The first step would be to revise the present the Code of Corporate Governance and its compliance should be mandatory and not voluntary. CCG should have specific guidelines on the constitution of boards. It is proposed that:
*The number of executive directors should not be more than one third of total number of board members. This means at least two-thirds of the board directors should be non-executive directors (NEDs). And no less than half of the NEDs should be independent non-executive directors INEDs).
* This means on average, no more than one-third of the directors would be EDs, no more than one-third would be (representative non-executive director ) RNEDs and no less than one-third INEDs. This should bring some balance of representation and power on the board.
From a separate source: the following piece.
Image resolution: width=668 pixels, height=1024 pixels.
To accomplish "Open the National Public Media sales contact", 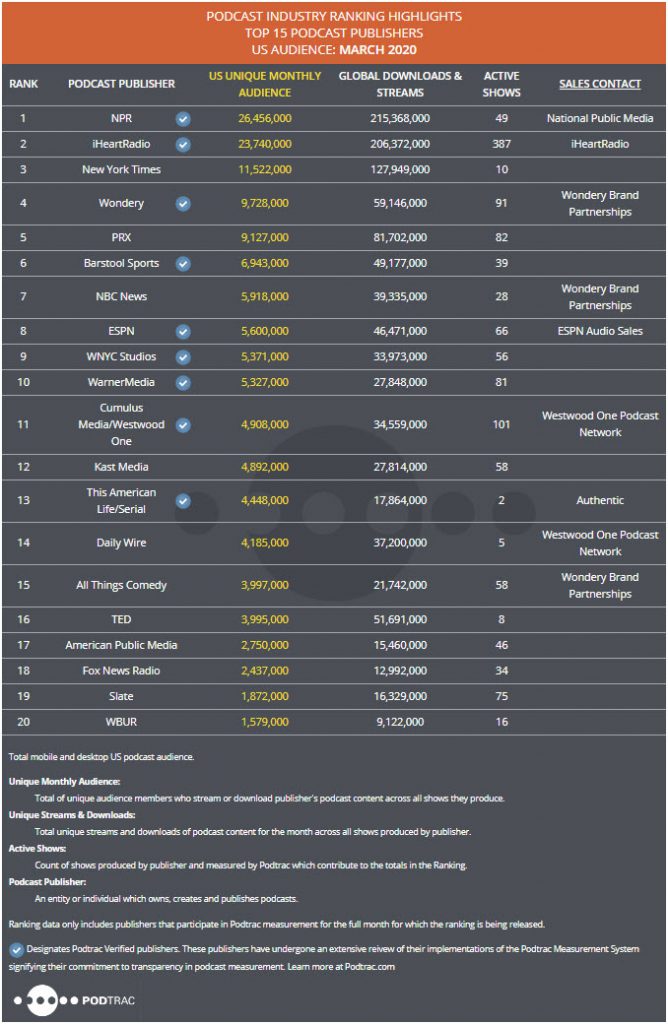I will [x=600, y=119].
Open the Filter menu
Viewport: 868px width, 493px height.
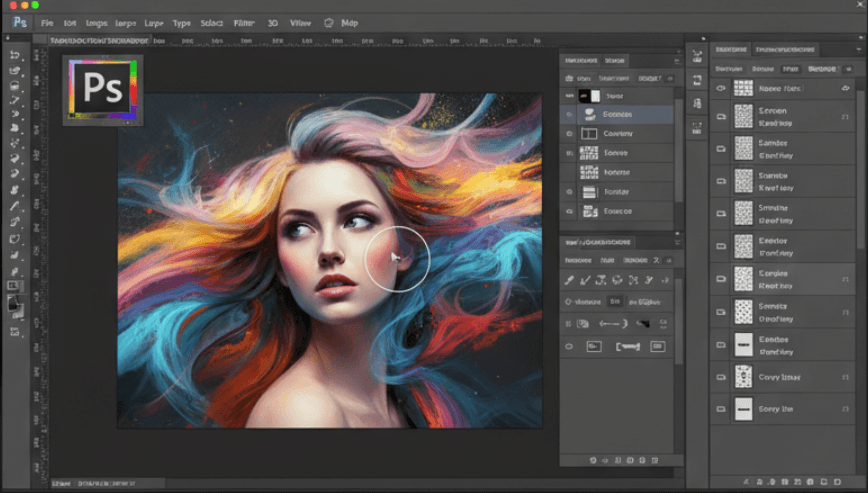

* Specific criteria (qualification, experience, background, etc.) should be laid down for all directors, but in particular for INEDs. Similarly, roles of each class of directors (EDs, RNEDs and INEDs) be defined more elaborately.
Specific recommendations should be made for remunerating INEDs suitably, for example:
* Average remuneration for INEDs should be around 33 per cent of the average remuneration of executive directors.
* If INEDs perform any additional task like chairman/membership of special committees (e.g. audit committee, remuneration committee, nomination committee, CG Compliance committee, etc.) they should be suitably compensated.
* In addition, INEDs should be accorded some protection by the law. The current practice of treating all directors alike is unfair and devoid of natural justice.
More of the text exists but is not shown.